Но былого не воротишь. А потом у них стали появляться дети, и бытие постепенно наладилось, конечно, оно было не райским, но по-своему увлекательным и забавным, детки были похожи то на маму, то на папу, а то и на обоих сразу. А потом они заговорили, сначала неожиданное «ням», а вслед и долгожданное «мама». То был их первенец… Не успели оглянуться, как дети выросли, у детей стали появляться ещё дети, и ещё и ещё. Уже давно забыли Адам и Ева и про змия, и про изгнание из рая — может, им это всё приснилось, — Адам уже стал прадедушкой, а его Ева — прабабушкой, соответственно.

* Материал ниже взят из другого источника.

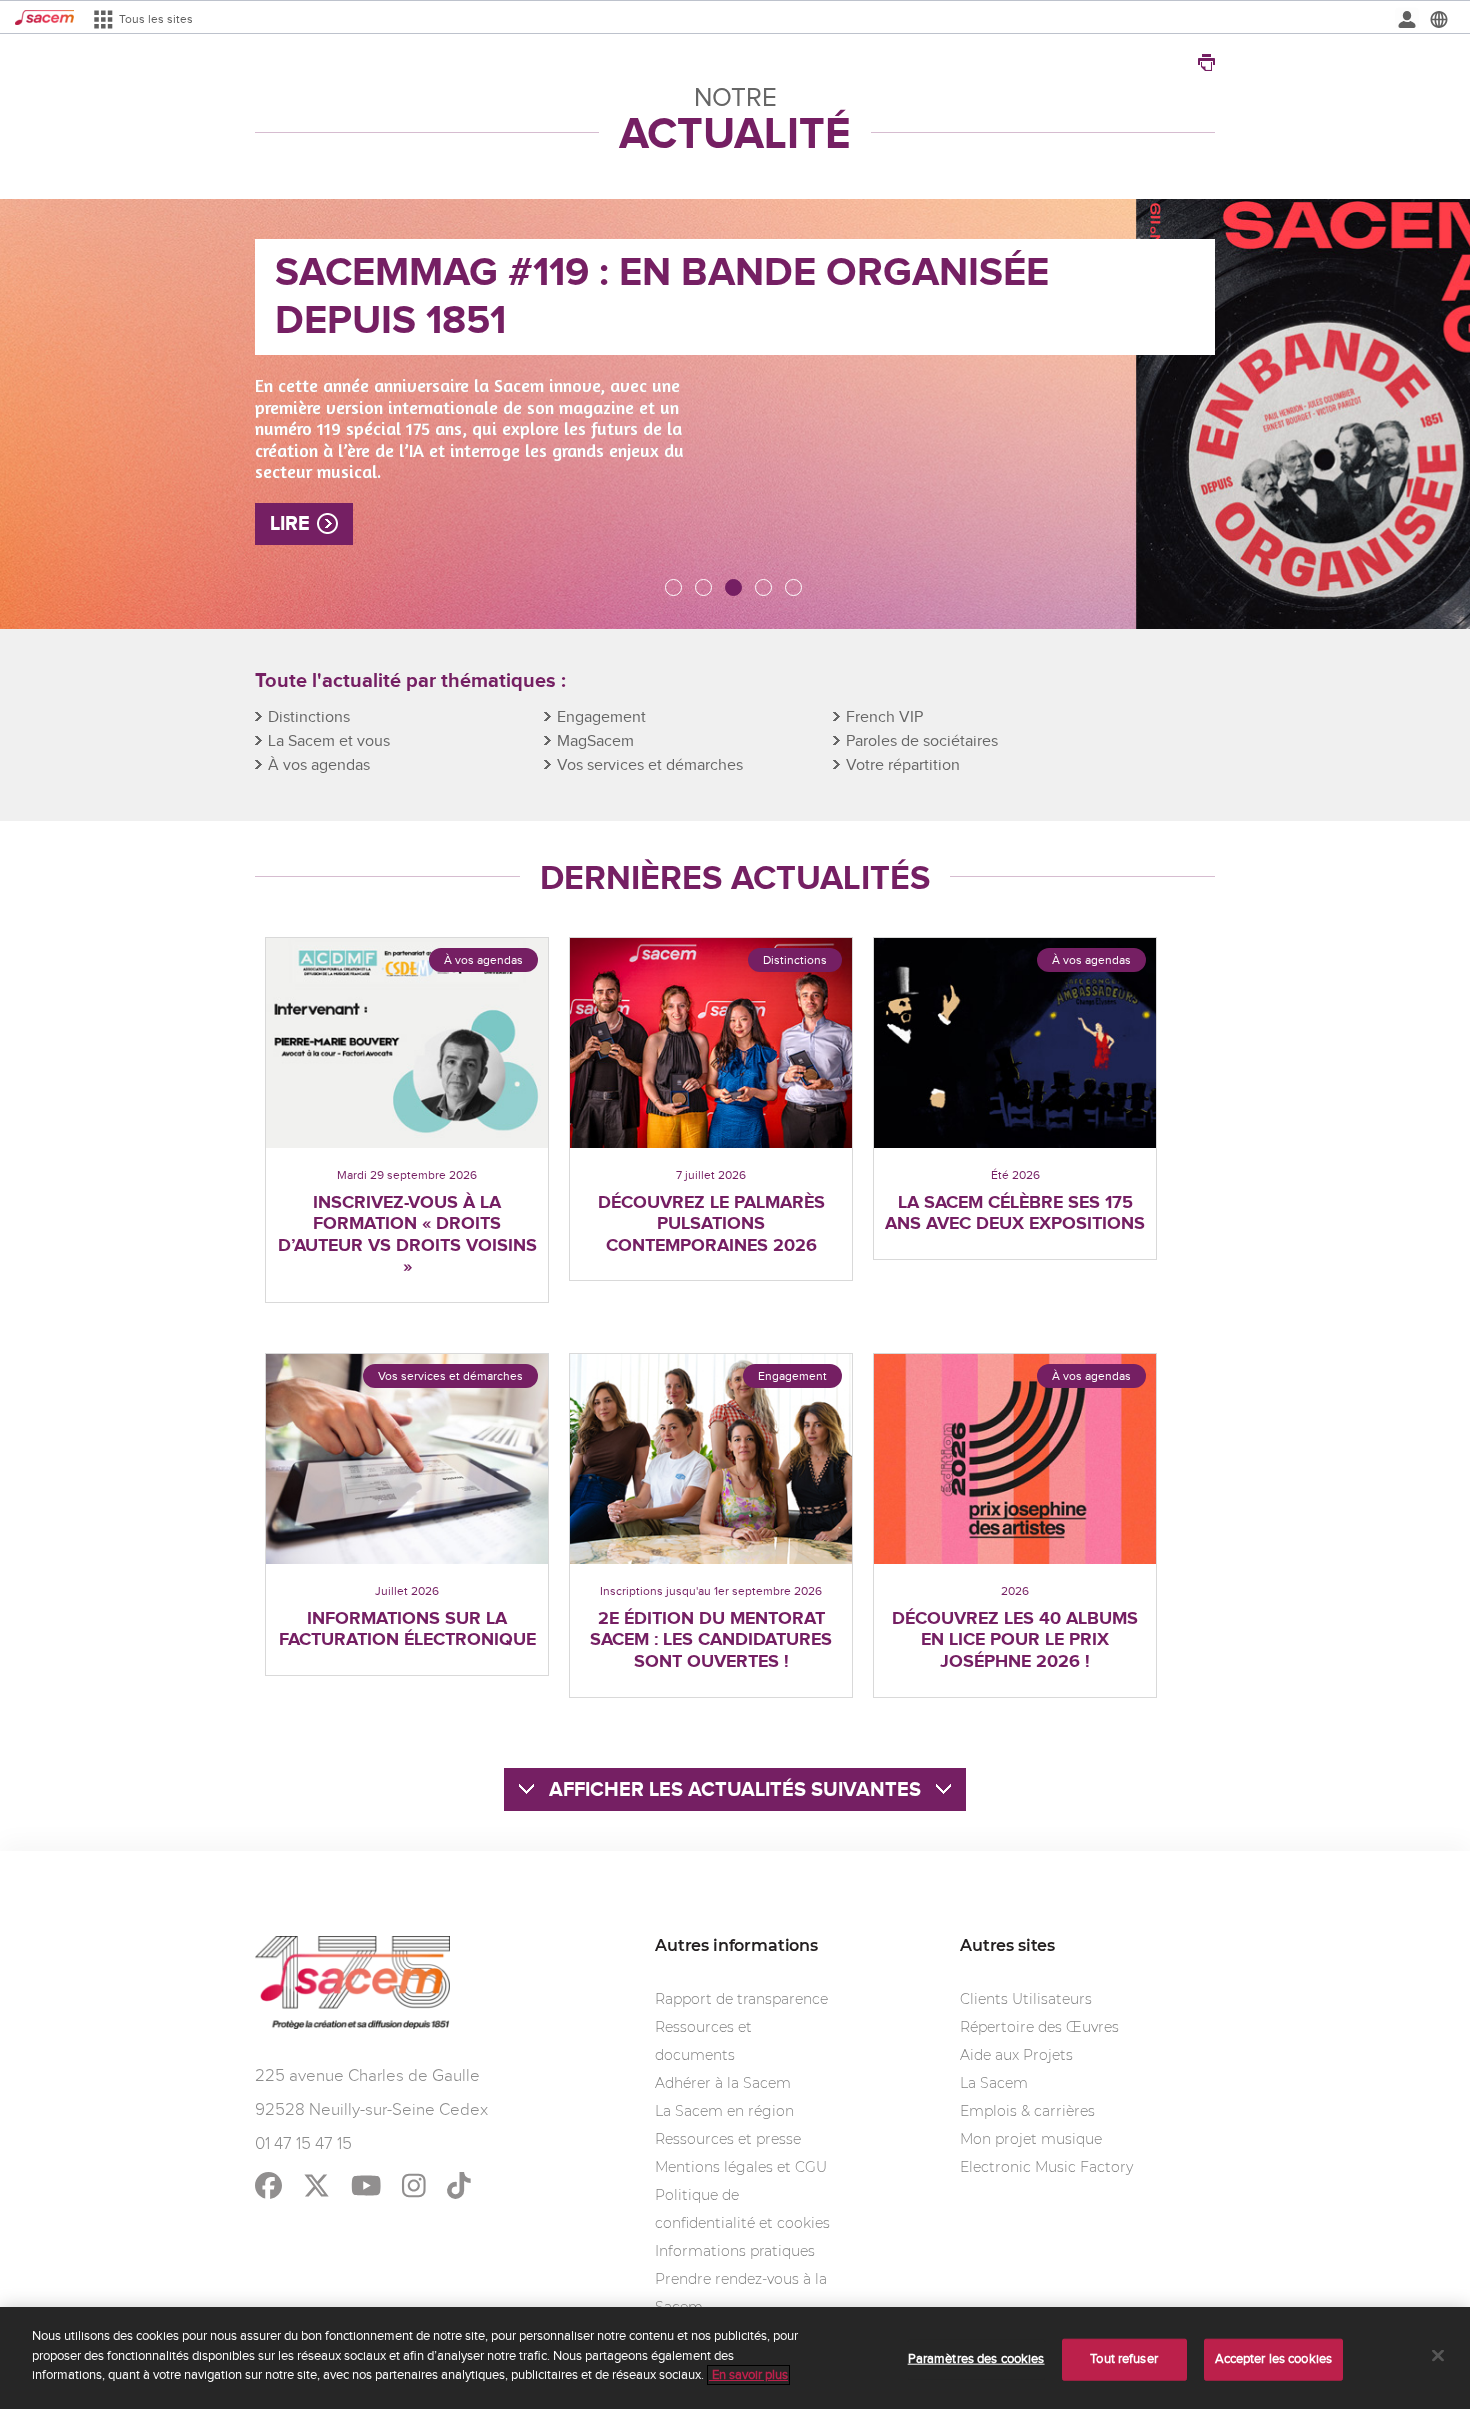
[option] (735, 414)
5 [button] (795, 589)
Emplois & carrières (1027, 2111)
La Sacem (994, 2083)
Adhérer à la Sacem (723, 2083)
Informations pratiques (735, 2251)
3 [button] (735, 589)
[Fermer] (1438, 2356)
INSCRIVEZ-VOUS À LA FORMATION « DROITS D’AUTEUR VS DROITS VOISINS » (407, 1236)
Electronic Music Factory (1046, 2167)
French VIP (884, 717)
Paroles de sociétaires (922, 741)
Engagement (601, 717)
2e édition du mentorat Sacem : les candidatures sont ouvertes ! (711, 1641)
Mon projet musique (1031, 2139)
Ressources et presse (728, 2139)
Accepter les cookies (1274, 2359)
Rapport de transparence (741, 1999)
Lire (290, 524)
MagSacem (595, 741)
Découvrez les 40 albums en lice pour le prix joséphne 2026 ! (1015, 1641)
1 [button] (675, 589)
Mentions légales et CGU (741, 2167)
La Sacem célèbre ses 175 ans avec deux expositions (1015, 1214)
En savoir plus (748, 2375)
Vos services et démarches (650, 765)
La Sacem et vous (329, 741)
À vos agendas (319, 765)
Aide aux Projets (1016, 2055)
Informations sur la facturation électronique (407, 1630)
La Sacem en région (724, 2111)
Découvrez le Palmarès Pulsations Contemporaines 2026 (711, 1225)
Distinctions (309, 717)
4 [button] (765, 589)
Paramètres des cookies (976, 2359)
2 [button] (705, 589)
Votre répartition (903, 765)
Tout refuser (1124, 2359)
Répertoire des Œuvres (1039, 2027)
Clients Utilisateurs (1026, 1999)
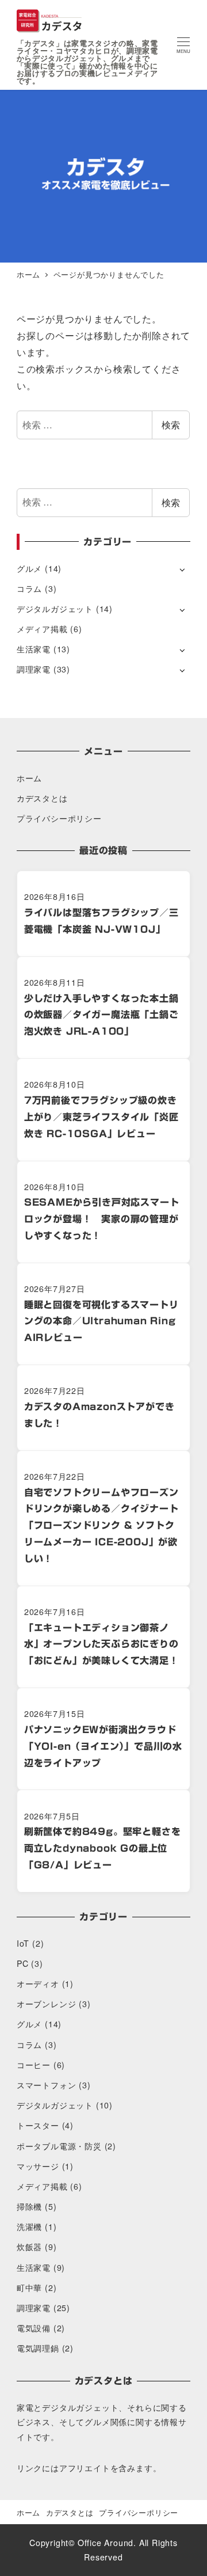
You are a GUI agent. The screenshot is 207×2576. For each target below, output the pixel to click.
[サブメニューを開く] (182, 569)
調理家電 (34, 669)
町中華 (29, 2287)
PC (23, 1963)
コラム (29, 588)
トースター (38, 2125)
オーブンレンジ (46, 2003)
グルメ (29, 568)
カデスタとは (42, 798)
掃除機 (29, 2206)
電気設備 (34, 2328)
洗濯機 (29, 2226)
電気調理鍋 (38, 2348)
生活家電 (34, 649)
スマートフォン (46, 2085)
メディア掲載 (42, 628)
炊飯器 (29, 2246)
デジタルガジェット (55, 608)
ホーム (29, 778)
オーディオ (38, 1983)
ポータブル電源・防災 (59, 2146)
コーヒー (34, 2064)
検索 (171, 424)
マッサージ (38, 2166)
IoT (23, 1943)
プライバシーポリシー (59, 818)
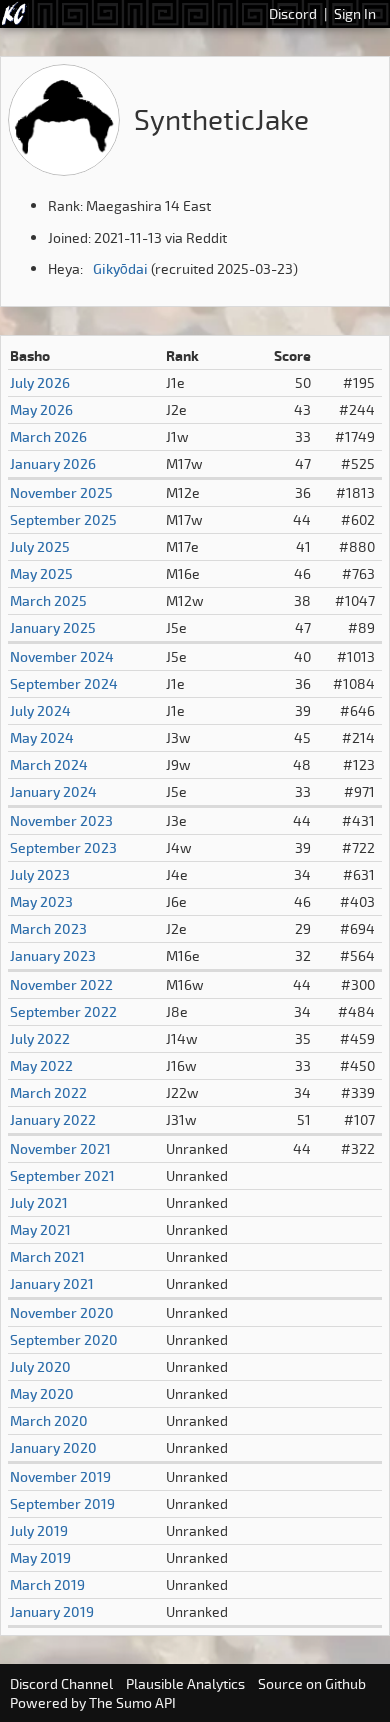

Пока счёт шёл на десятки, Бог сам вдыхал душу каждому новорождённому. Но потом, когда уже несколько раз на дню его стали отвлекать от более важных дел, призадумался. О том, чтобы не давать души, не могло быть и речи. И созвал он ангелов. Слетелись.
— Говорю, — сказал Отец. Всё затихло. — Там, — показал он перстом на Землю, — каждый день рождаются тела. По образу и подобию нашему. — Примолк. — Приказываю вдыхать души… Поняли, щучьи дети, — сказал ласково. — Старшим назначаю тебя, — приказал он ангелу, который так и вертелся рядом, блестя сине-чёрными глазами, так и вился.
— Не извольте беспокоиться, — отрапортовал подчинённый. — Бу-уть сделано! По Вашей мысли, по Вашему чувству, по Вашему воображению. Как видите, как представляете, как осязаете.
— Скажи ещё, как обоняете, — пошутил Творец.
— Прожект уже в сердце моём, — воздух за спиной ангела так и свистел.
— Хорошо, — похвалил Творец, — очень хорошо, а теперь ступай… Все ступайте.